On my last post I gave an intuitive demonstration of what’s causal inference and how it’s different than classic ML.

After receiving some feedback I realize that while the post was easy to digest, some confusion remains. In this post I’ll delve a bit deeper into what the “causal” in Causal Inference actually means.

Analyzing the effect of X on Y

The field of Causal inference deals with the question of “How does X affect Y?”. While ML practices include procedures that can potentially shed light on the topic, they are generally not well suited to give a concise and correct answer. To see why that’s the case, let’s review how ML is usually used to answer the question “How does X affect Y?”

Partial dependence plots

In classic ML we have some outcome variable \(Y\) for which we’d like to predict the expected outcome given some observed feature set \(\{X,Z\}\):

\[\mathbb{E}(Y|X=x, Z=z)\]

where \(X\) is a feature of special interest (for which we’ll ask “How does X affect Y?”) and \(Z\) are all other measurable features.

Using observations \(\{y_i,x_i,z_i\}, \, i = 1, \dots n\) we construct a predictor function \(f(x,z) = \hat{\mathbb{E}}(Y|X=x,Z=z)\).

When analyzing the marginal effect of a feature of interest \(X\) on the outcome variable \(Y\) the standard practice in ML would be to use partial dependence plots.
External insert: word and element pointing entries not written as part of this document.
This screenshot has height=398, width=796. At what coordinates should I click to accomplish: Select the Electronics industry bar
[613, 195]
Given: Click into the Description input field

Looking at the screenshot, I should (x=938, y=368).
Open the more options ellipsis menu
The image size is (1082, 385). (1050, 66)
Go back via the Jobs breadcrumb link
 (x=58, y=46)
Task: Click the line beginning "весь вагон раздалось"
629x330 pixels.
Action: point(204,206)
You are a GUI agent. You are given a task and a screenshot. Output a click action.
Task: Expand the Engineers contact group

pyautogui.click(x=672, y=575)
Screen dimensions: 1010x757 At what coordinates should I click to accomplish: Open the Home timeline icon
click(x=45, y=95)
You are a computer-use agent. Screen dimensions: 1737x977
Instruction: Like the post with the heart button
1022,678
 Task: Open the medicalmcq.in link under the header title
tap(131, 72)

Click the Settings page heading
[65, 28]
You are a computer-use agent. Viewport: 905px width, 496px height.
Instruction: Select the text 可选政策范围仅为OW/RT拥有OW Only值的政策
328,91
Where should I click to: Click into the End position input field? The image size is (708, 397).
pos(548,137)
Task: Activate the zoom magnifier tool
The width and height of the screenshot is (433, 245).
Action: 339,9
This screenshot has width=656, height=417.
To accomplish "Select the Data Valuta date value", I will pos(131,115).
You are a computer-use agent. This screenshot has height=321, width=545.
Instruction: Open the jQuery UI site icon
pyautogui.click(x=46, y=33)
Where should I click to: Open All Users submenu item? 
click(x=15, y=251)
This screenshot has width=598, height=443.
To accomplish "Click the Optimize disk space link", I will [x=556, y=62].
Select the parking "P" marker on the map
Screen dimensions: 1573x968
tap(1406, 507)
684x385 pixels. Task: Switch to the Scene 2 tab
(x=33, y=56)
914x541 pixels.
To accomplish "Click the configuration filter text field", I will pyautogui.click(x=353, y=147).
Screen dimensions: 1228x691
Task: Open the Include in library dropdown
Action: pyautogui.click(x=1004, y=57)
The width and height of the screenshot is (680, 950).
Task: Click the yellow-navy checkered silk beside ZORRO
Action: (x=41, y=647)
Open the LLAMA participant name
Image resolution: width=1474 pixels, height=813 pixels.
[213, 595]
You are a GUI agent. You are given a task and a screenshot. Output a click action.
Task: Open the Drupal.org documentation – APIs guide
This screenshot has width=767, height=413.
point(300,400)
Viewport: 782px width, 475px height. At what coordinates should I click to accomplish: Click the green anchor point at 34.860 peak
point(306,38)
The partial dependence function is defined as

\[PD(x)=\mathbb{E}(Y|X=x)=\mathbb{E}_Z(f(x,Z))\]

We can see that \(PD(x)\) involves plugging \(x\) to the prediction function \(f\) and marginalizing over the values of the other features \(Z\).

\(PD(x)\) is usually estimated by

\[\hat{PD}(x) = \frac{1}{n}\sum_{i=1}^{n} f(x,z_i)\]

Partial dependence plots (PDP) are then plotted with different values of \(X\) in the x-axis and the corresponding \(PD(x)\) on the y-axis.

A common misconception is thinking that PDP shows how different values of \(X\) affect \(Y\). For example Interpretable ML book states: “The partial dependence plot (short PDP or PD plot) shows the marginal effect one or two features have on the predicted outcome of a machine learning model”.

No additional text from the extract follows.